═════ DATA FOR PROCESSING ═════

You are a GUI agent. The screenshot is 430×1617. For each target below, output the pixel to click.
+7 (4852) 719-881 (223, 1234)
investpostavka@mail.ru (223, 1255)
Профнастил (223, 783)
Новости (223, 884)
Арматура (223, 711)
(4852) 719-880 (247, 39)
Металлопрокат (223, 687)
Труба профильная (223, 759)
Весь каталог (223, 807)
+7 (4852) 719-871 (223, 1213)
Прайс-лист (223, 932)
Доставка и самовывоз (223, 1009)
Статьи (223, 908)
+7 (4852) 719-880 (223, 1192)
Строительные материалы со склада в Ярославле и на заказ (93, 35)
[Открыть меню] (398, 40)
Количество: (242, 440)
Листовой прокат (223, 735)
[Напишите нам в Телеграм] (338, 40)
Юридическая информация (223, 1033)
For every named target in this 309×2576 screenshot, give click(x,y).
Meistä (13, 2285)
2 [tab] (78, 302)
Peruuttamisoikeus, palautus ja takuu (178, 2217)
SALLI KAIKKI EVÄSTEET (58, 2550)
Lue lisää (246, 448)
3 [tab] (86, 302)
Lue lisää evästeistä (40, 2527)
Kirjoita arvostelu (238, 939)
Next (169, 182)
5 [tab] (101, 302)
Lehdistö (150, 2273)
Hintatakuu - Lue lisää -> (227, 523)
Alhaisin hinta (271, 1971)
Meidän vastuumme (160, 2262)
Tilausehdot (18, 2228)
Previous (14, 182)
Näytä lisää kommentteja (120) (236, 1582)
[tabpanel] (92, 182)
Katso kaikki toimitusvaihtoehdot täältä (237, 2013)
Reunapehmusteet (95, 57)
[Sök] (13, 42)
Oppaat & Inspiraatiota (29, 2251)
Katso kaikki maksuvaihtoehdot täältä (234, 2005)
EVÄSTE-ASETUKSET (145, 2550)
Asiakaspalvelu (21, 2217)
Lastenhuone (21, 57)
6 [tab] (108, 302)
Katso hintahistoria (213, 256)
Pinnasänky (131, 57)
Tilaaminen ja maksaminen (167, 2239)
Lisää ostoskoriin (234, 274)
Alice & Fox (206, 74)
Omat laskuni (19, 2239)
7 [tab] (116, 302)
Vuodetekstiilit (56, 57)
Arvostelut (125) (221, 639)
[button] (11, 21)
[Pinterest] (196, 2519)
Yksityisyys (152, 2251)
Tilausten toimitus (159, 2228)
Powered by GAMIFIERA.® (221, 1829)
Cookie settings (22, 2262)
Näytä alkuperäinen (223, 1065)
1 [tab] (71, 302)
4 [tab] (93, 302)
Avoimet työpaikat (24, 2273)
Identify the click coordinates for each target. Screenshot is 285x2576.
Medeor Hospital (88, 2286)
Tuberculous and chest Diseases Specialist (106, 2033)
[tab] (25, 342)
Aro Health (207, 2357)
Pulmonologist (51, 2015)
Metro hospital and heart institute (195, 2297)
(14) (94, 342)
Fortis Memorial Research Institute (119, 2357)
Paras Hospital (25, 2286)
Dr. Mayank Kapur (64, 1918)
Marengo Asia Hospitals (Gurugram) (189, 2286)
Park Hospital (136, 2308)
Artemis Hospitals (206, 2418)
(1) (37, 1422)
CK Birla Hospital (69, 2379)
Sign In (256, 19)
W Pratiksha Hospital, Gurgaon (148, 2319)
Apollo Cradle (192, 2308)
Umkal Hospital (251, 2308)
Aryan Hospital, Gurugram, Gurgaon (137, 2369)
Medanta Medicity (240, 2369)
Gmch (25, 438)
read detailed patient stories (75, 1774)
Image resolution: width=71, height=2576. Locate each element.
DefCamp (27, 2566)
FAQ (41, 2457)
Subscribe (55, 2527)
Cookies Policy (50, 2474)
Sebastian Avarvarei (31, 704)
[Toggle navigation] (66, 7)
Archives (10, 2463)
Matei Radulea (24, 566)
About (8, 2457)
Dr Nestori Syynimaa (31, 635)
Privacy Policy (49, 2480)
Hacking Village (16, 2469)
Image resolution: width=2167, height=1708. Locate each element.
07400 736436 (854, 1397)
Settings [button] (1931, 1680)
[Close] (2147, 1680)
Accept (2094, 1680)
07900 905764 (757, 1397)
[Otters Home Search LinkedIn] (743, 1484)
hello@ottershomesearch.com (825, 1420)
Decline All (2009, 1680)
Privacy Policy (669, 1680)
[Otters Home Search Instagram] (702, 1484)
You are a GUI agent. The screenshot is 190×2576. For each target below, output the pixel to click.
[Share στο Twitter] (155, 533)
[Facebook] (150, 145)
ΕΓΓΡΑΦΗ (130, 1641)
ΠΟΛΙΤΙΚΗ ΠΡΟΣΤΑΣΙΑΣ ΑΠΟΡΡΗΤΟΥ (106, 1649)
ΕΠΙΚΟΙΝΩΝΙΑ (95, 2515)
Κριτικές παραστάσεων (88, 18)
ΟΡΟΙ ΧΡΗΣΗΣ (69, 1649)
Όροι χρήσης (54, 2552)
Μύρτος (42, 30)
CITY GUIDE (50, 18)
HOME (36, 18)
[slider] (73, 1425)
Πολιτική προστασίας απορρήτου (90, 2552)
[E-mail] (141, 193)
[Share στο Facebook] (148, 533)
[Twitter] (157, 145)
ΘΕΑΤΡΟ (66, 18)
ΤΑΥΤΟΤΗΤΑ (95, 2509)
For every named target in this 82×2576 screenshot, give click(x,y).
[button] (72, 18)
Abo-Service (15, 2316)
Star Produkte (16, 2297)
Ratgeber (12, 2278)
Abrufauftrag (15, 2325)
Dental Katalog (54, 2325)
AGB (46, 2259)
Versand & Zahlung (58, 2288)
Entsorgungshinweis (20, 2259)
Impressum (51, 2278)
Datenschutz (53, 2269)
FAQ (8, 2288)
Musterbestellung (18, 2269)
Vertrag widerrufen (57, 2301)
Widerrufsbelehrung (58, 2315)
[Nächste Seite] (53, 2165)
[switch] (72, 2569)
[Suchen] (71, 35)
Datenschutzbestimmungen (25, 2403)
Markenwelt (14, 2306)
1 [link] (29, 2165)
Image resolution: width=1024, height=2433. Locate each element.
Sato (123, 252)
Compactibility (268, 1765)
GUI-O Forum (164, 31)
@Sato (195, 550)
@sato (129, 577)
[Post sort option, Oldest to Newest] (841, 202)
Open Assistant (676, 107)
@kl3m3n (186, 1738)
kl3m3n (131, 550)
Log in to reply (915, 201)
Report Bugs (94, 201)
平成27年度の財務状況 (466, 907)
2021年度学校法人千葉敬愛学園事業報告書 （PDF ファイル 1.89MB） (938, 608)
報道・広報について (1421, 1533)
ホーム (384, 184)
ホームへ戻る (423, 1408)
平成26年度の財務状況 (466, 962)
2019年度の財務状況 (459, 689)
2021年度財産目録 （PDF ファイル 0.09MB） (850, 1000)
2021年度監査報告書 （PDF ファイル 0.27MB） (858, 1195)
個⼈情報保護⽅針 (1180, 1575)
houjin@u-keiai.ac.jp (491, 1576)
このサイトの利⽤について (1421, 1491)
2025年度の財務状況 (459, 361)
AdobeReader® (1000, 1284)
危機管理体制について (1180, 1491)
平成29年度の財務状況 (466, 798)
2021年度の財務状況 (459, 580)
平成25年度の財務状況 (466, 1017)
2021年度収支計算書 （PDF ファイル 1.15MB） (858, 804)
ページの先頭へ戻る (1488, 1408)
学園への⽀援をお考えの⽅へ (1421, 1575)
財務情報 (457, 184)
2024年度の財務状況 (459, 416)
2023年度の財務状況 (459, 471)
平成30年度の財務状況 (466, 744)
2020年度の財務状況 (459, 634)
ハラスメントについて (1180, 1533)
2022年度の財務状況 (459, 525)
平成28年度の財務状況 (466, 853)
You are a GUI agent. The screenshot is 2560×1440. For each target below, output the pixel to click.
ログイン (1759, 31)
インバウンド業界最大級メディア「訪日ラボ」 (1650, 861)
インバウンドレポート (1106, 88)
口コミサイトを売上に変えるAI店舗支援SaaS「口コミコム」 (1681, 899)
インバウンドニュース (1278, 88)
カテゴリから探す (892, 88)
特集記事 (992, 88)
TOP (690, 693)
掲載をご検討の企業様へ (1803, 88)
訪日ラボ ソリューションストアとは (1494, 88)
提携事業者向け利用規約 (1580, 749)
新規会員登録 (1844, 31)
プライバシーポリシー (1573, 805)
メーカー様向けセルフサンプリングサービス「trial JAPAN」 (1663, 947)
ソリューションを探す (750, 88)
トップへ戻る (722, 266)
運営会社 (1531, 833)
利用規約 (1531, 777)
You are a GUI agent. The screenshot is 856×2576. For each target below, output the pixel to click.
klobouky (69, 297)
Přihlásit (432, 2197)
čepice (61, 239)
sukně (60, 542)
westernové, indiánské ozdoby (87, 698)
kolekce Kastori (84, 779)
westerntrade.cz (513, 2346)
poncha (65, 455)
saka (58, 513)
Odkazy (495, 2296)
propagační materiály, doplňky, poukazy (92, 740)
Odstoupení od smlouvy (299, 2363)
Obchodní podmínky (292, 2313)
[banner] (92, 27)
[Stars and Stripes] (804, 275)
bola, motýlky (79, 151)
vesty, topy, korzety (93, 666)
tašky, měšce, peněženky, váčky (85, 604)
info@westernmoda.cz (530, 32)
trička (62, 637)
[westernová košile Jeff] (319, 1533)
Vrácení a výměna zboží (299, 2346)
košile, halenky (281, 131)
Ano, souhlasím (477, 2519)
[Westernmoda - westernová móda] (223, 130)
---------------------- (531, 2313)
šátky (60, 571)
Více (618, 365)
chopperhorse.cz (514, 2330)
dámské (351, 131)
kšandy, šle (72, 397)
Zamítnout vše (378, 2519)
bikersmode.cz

═════

## WHAT IS REQUIRED
In the entries above, find the line with "Park Hospital (136, 2308)" and the line with "DefCamp (27, 2566)", then set down exactly those two and every line between them, nothing else.

## RESPONSE TO THE TASK
Park Hospital (136, 2308)
Artemis Hospitals (206, 2418)
(1) (37, 1422)
CK Birla Hospital (69, 2379)
Sign In (256, 19)
W Pratiksha Hospital, Gurgaon (148, 2319)
Apollo Cradle (192, 2308)
Umkal Hospital (251, 2308)
Aryan Hospital, Gurugram, Gurgaon (137, 2369)
Medanta Medicity (240, 2369)
Gmch (25, 438)
read detailed patient stories (75, 1774)
Image resolution: width=71, height=2576. Locate each element.
DefCamp (27, 2566)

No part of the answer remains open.